Using docker with many cross build toolchains

In my team, we currently use a single docker image for cross-building a SW library, where we add several cross build toolchains in one docker image (/opt/...). The Dockerfile and the toolchains are all in one git repository (toolchain archives via git-lfs).

The Dockerfile is convenient to have a comprehensive formal description of the build environment, which can be used on different machines.

Now we keep getting toolchains from customers, and sometimes new versions of those toolchains. Thus, our docker image is growing fast, and currently uses about 40GB. What's even worse is the time it takes to build a new docker image if we need to add/modify/remove a toolchain.

So I started doubting that we do things in a "good practice"-way.

Using a separate docker image for each toolchain would save time for building the huge single docker image each time. But it's even worse when it comes to space (because each docker image would contain the Linux subsystem with build tools etc).

I'd be happy about any hints how to do this in a better way.

Are there any "established" ways to handle such a scenario?
How do other teams handle this use-case?

Solution

Layers

Using a separate docker image for each toolchain would save time for building the huge single docker image each time. But it's even worse when it comes to space (because each docker image would contain the Linux subsystem with build tools etc).

This is mostly not true, due to a Docker feature called layers.

What are layers? Each time you have a command in a Dockerfile, that creates a new layer, consisting of the files which were changed since the creation of the last layer. Once created, layers are immutable.

This buys you two things.

The first thing it gets you is that you can have "build caching." If you change the last command in a Dockerfile, and re-run the entire thing, only the last command will need to be re-run. Everything else will be gotten from cache.
The second thing it accomplishes is that if multiple docker images have the same layers, they can share those layers on disk. The first time you use an image based upon Ubuntu, it will cost you a few gigabytes. The second time, it will cost nothing.

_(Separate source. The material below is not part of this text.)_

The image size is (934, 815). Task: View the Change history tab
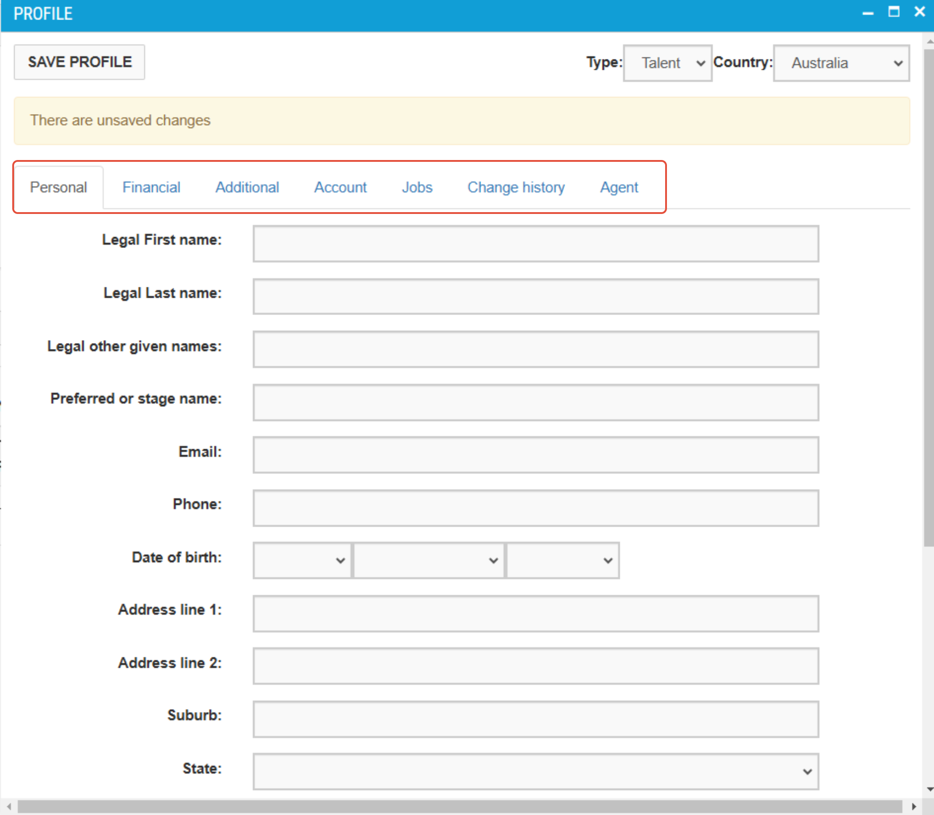tap(516, 187)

Building a custom base image

Before, I said it was "mostly" not true. What's the caveat?

There is one way of decreasing the size of many different images. If you can identify a common dependency which many of them use, it can save space to extract that dependency into a "base image."

Imagine you have two Docker images, defined by the following Dockerfiles:

# Image A
FROM ubuntu:latest
RUN apt-get install -y foo
RUN apt-get install -y gcc

# Image B
FROM ubuntu:latest
RUN apt-get install -y bar
RUN apt-get install -y gcc

Here we have two images, and both of them install gcc. However, the two installations of gcc will create two layers, because Docker can't tell that they're identical. This is a waste of space.

What you can do is create a Dockerfile which defines a base image:

# Base image
FROM ubuntu:latest
RUN apt-get install -y gcc

Then, you run docker build -t my-cool-base-image .

Now, you can reference the base image like this:

# Image A
FROM my-cool-base-image:latest
RUN apt-get install -y foo
# No need to install gcc here

Now your two containers will share a single copy of gcc on-disk.